── SOURCE RECORDS
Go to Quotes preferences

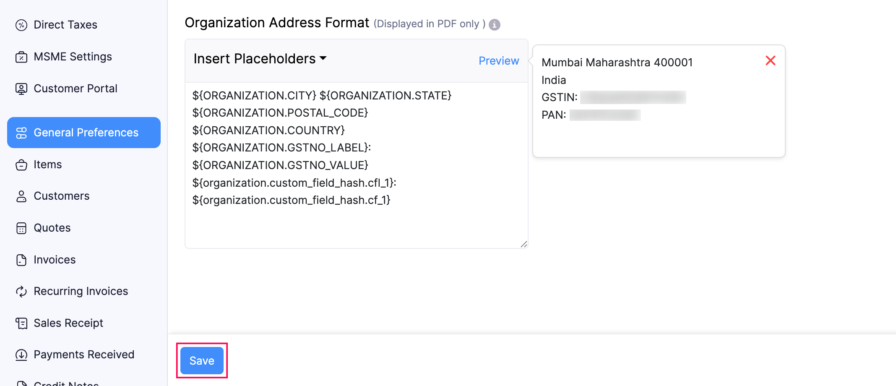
────
── SOURCE RECORDS
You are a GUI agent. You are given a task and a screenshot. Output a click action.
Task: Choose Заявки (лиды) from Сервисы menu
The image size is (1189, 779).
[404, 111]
────
_WHAT IS REQUIRED_.
Collect every line in the items above that contains the string "Сервисы", and copy each line out in full. Treat the match as case-sensitive.

_REPLY_.
Task: Choose Заявки (лиды) from Сервисы menu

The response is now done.